Many other teams are working
on next-generation flu vaccines, including the Palese Laboratory
in the Department of Microbiology at Icahn School of Medicine at Mount
Sinai in New York, supported by GlaxoSmithKline and Gates Foundation; and
the American biotech firm, FluGen,
which was awarded on October 2017 with $14.4 million by the U.S. Department of
Defense to enter human trial with RedeeFlu, an experimental flu
vaccine.
The most challenging
enterprise, is, however, the Universal Influenza Vaccine
Initiative (UIVI), launched by the Human Vaccines Project,
“a
global nonprofit that brings together leading stakeholders across academia,
industry, governments and nonprofits”, funded inter alia
by The Robert Wood Johnson Foundation, the Vanderbilt
University Medical Center, the J. Craig Venter Institute, and
drug companies such as GlaxoSmithKline, Janssen, Pfizer, Sanofi
Pasteur, and still others. The Universal Influenza Vaccine Initiative is more
ambitious than any other project previously mentioned because it aims “to
harness the human immune system to prevent and control disease in ways
previously considered unimaginable (…) Decoding the human immune system holds
the key to the development of such new and improved vaccines. Deciphering the
human immunome, the universal and common elements of the B and T cell receptors
that make up the adaptive immune system, will facilitate germline targeting and
structure-assisted vaccine discovery”. The UIVI proposes itself
as the new Human Genome Project, the greatest scientific enterprise
for the next decade. This is also echoed by Michael Osterholm -
director of the Center for Infectious Disease Research and Policy (CIDRAP)
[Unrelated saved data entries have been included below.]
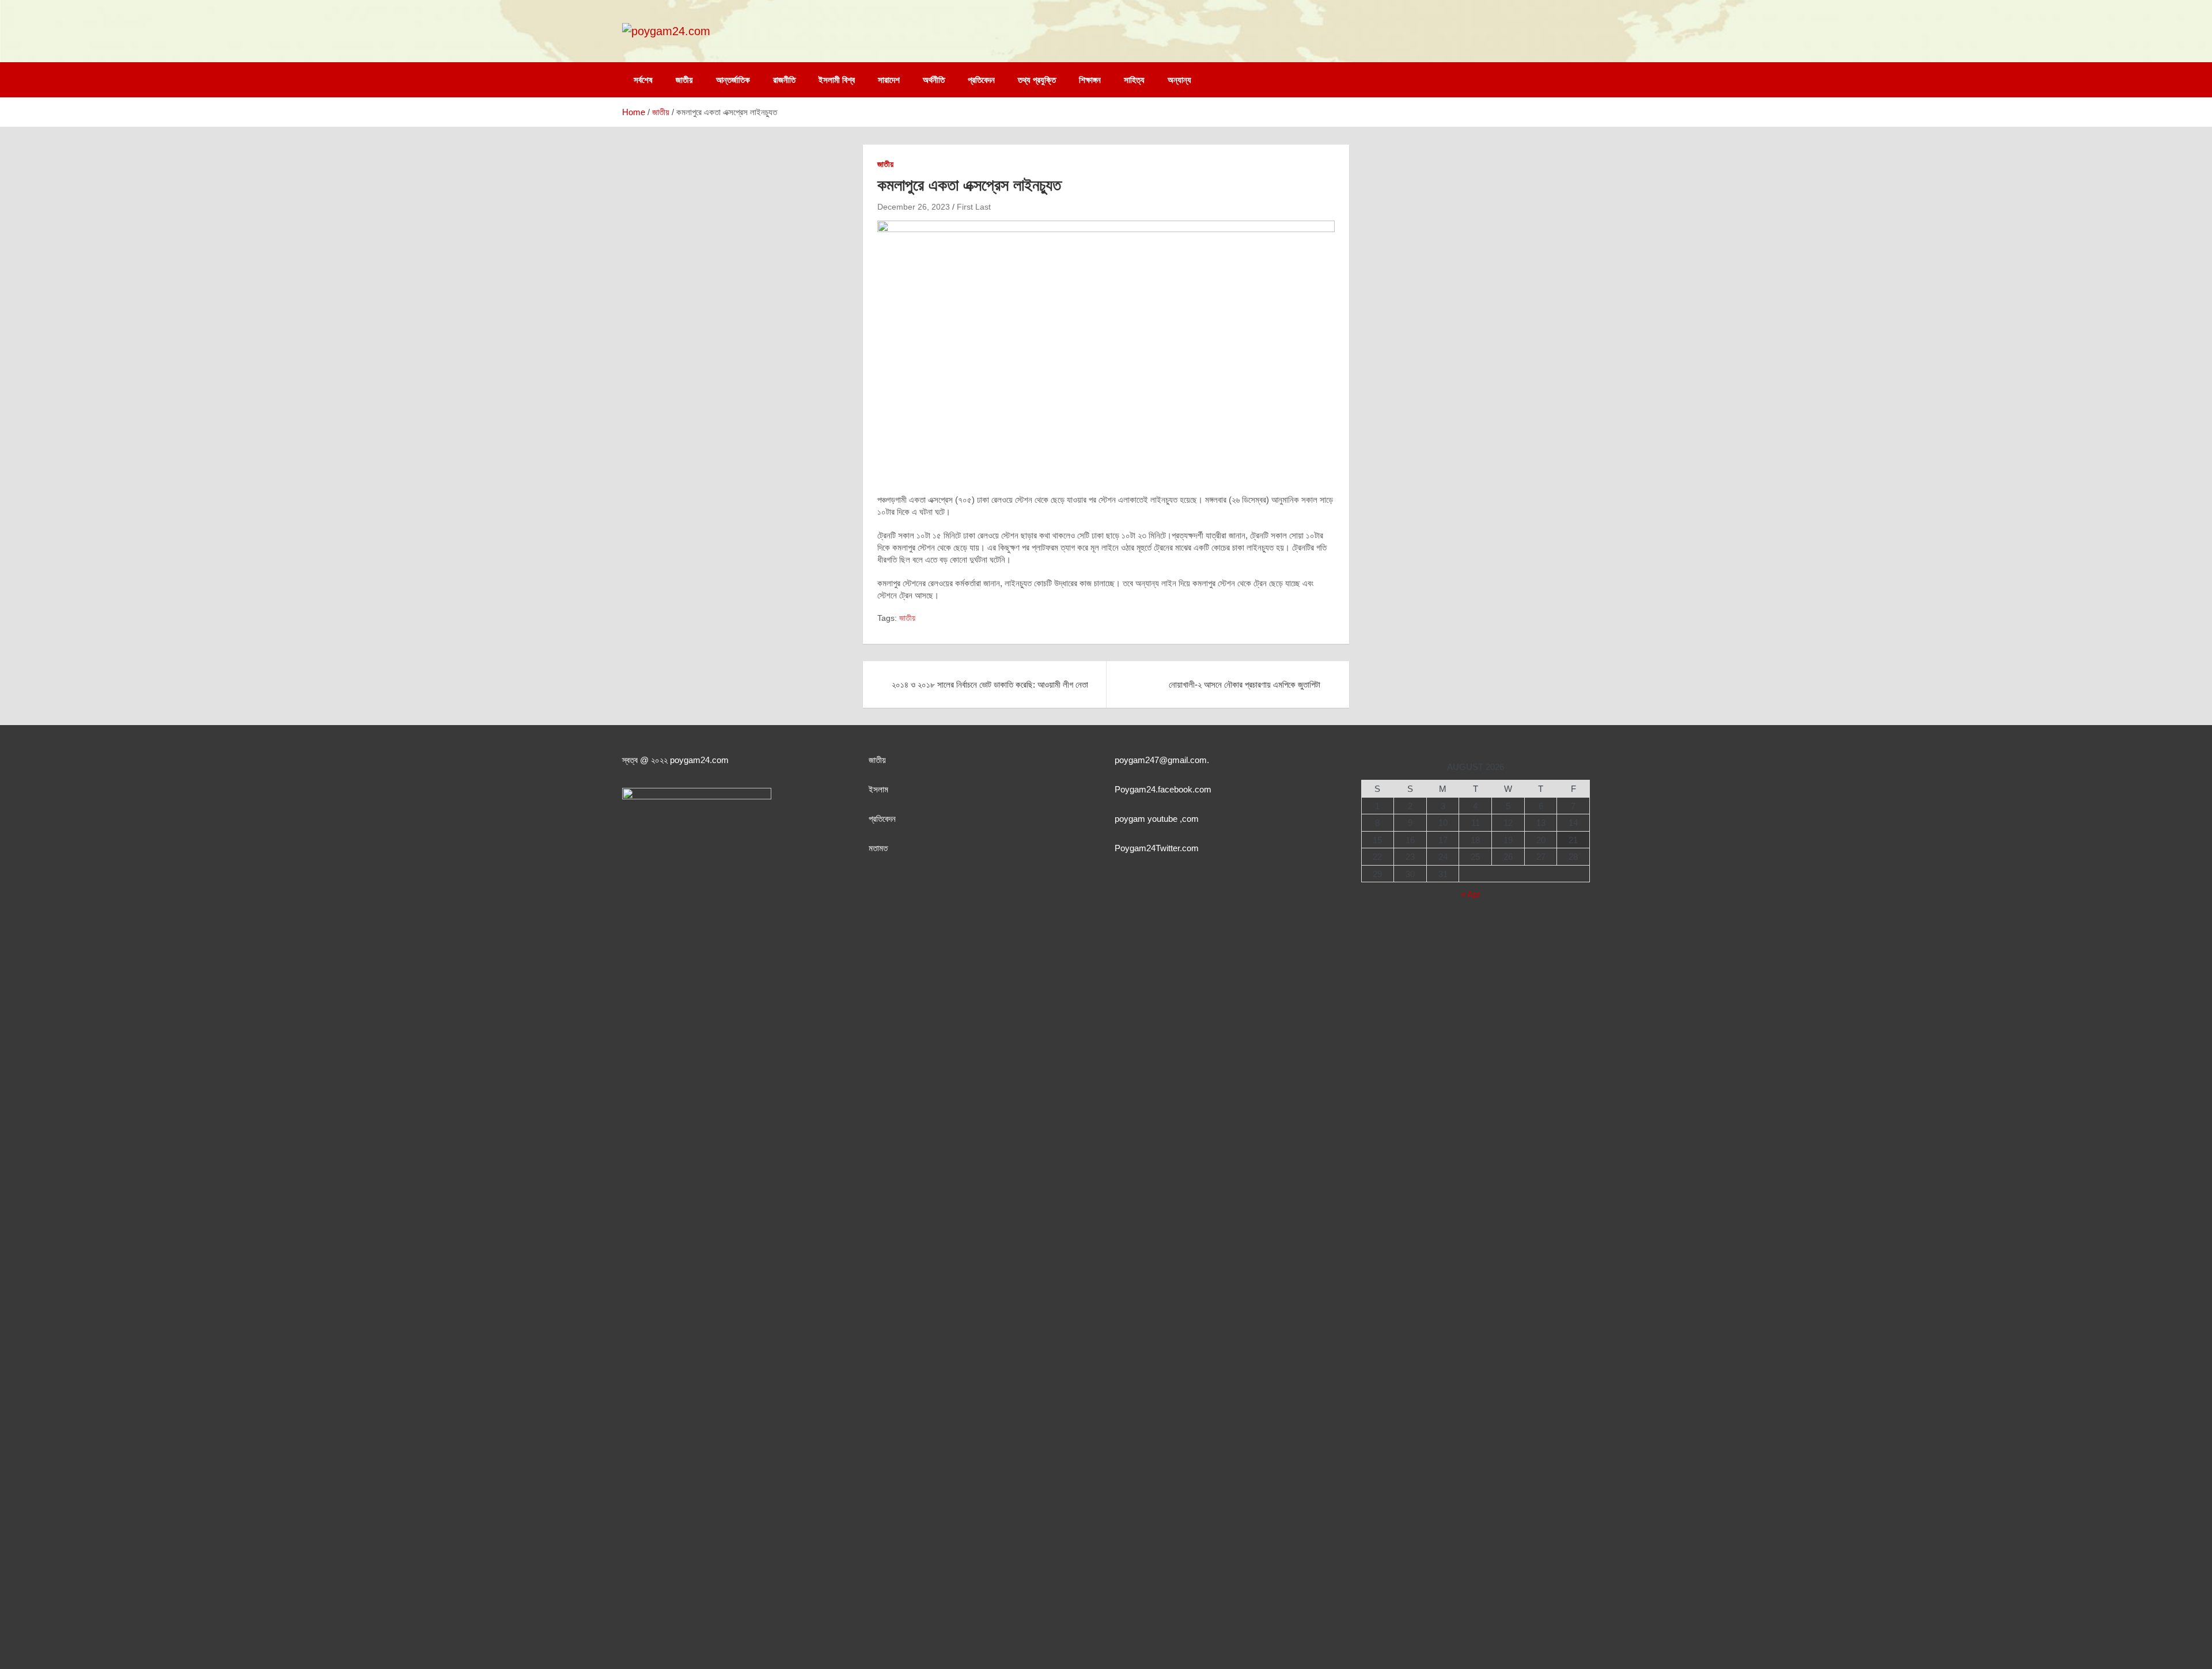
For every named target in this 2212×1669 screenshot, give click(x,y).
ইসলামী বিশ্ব (837, 80)
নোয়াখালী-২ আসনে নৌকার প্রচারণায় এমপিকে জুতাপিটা (1244, 684)
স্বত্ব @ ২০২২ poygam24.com (675, 760)
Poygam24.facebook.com (1163, 789)
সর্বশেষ (643, 80)
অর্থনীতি (934, 80)
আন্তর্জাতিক (733, 80)
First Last (974, 206)
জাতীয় (684, 80)
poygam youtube (1147, 819)
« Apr (1470, 894)
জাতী (875, 760)
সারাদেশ (889, 80)
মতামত (878, 848)
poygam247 (1137, 760)
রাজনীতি (784, 80)
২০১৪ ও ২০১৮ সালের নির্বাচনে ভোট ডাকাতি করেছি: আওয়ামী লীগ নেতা (990, 684)
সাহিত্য (1134, 80)
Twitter (1168, 848)
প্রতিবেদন (981, 80)
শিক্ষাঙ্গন (1090, 80)
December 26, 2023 (913, 206)
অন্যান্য (1179, 80)
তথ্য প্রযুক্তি (1037, 80)
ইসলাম (878, 789)
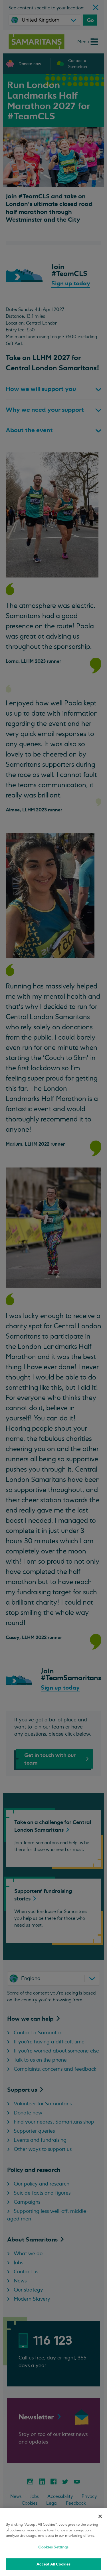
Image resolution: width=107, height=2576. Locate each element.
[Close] (100, 2516)
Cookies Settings (53, 2547)
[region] (53, 2542)
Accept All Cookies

at the University of Minnesota, and influential public health and a biosecurity
scientist – who
argues that universal flu vaccine needs an initiative similar to
the Manhattan Project, the U.S. atomic bomb programme during World War II.
This editor has not the
scientific expertise necessary to evaluate whether we truly need a new
Manhattan Project (admittedly, it is not the most reassuring comparison one
could use). The recent history is full of attempts to build great
scientific enterprises; sometimes they succeed, other times they just
generate bombastic “collateral campaigns,” to evoke Musil’s novel, “The Man
Without Qualities.” One thing is for sure; the current universal flu
vaccine campaign makes one wonders about scientists’ communication
skills. Using the 100th anniversary of the 1918 influenza pandemics to
raise public awareness is laudable but doing it by overturning years and years
of health communication policies is crazy. Since October 2017, when news about
universal flu vaccine started spreading, web searches on “universal flu vaccine” have
been going up and
fluctuating in parallel with queries on “flu vaccine effectiveness” and
on “flu shot side effects.” For ages, people have been told that
vaccines are always effective – although medical literate people knew that
things were more nuanced than naive popularizations -
now nonchalant articles and broadcasts are informing
everybody, almost casually, that “flu
vaccine is only about 10 percent to 30 percent effective”. The least that
could happen is that those who vaccinated themselves, feel deceived, and those
who did not, find their doubts fully confirmed.